Con obras o sin obras, Buenos Aires y su área metropolitana siguen transformándose en una ciudad vulnerable a las inundaciones. Diluvia y sube el agua al norte, oeste o sur de la avenida General Paz. En este caso, no funciona como límite. También las calles porteñas se convierten en vías navegables. Se multiplican los problemas y la escala de damnificados tiene su pico de crecida en los sectores más pobres. Desde la villa Papa Francisco de Lugano hasta amplias zonas de Quilmes, donde ayer el intendente Martiniano Molina ni siquiera era una presencia virtual. Tres días antes de que cayeran los últimos 55 milímetros, había sido denunciado por organizaciones vecinales de no hacer ni uno solo de los trabajos que se le pidieron. La recolección de basura en barrios afectados, la reparación y mantenimiento de bombas de desagote o la limpieza de zanjas y canales aliviadores.

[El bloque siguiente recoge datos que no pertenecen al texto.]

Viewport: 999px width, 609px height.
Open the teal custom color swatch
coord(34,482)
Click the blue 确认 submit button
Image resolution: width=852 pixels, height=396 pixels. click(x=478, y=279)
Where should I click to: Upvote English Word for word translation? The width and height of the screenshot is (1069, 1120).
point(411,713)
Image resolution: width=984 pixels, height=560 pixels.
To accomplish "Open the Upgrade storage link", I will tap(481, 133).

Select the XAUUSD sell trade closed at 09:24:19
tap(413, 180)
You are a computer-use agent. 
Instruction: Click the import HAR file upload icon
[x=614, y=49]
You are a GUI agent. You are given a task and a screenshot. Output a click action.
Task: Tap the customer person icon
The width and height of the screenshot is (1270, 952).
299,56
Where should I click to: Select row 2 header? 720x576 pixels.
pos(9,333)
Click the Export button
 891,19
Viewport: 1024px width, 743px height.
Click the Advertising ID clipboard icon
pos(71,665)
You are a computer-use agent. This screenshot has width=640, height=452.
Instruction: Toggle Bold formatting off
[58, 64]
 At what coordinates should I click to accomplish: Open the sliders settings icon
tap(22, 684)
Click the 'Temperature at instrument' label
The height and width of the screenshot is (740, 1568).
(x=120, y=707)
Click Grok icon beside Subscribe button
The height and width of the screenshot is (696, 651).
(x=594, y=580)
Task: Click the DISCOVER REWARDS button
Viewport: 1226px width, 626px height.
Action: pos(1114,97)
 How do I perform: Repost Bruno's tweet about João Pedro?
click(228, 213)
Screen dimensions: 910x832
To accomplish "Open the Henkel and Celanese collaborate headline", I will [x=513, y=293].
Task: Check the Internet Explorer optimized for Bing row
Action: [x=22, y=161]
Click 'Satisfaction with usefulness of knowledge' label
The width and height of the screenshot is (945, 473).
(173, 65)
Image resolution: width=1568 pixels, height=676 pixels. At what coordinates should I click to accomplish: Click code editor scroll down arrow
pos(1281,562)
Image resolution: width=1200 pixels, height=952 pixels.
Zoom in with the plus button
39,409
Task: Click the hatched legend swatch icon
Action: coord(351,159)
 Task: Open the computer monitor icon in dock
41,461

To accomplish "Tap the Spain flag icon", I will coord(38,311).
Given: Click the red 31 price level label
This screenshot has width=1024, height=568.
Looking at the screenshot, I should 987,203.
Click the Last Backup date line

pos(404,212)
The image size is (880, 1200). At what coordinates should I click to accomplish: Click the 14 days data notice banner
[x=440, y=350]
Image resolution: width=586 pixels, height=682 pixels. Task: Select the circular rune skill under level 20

Su colega Horacio Rodríguez Larreta, el mismo que en 2012 decía –cuando era jefe de Gabinete de Mauricio Macri en CABA– “si llueve, nos volveremos a inundar”, contribuye bastante a que se cumpla una y otra vez su propio presagio. Los derechos y obligaciones de los vecinos son apenas un decálogo virtual en las páginas de su gobierno o a lo sumo, una voz grabada en el teléfono fijo: “No circular por calles anegadas, no manipular artefactos eléctricos, asegurar elementos en obras en construcción” y pedidos por el estilo. 

Esas demandas a la conciencia ciudadana no se compadecen con lo que está a la vista. No tienen la mínima reciprocidad de su gobierno. Obradores interminables, zanjas abiertas en calles y veredas, vallados desplomados porque se aflojan los suelos, alcantarillas tapadas, estaciones y formaciones del subte inundadas, pasos bajo nivel transformados en piletas techadas, autos que flotan como si fueran góndolas venecianas, en definitiva, escenas que parecen sacadas de películas como Los Inundados, de Fernando Birri, o El Viaje, de Pino Solanas. 

A esas tribulaciones que ponen en juego las vidas de los porteños, que en ocasiones matan –como sucedió con Cinthia Báez, la joven en situación de calle que murió fulminada por un rayo hace una semana en la autopista Dellepiane–, se las estimula desde el Estado por complicidad o desidia. Valen más una torre con amenities en Barrio Norte o un country en el Gran Buenos Aires que la prevención de accidentes en el espacio público de la ciudad o los humedales del Tigre como catalizadores del calentamiento global. Las consecuencias de privilegiar los intereses inmobiliarios se perciben con nitidez. No las ve quien no las quiere ver. Los espacios verdes están en declive. Igual que el agua, el cemento y el hormigón también inundan Buenos Aires. Cuando se mezclan sin control sobreviene el desastre.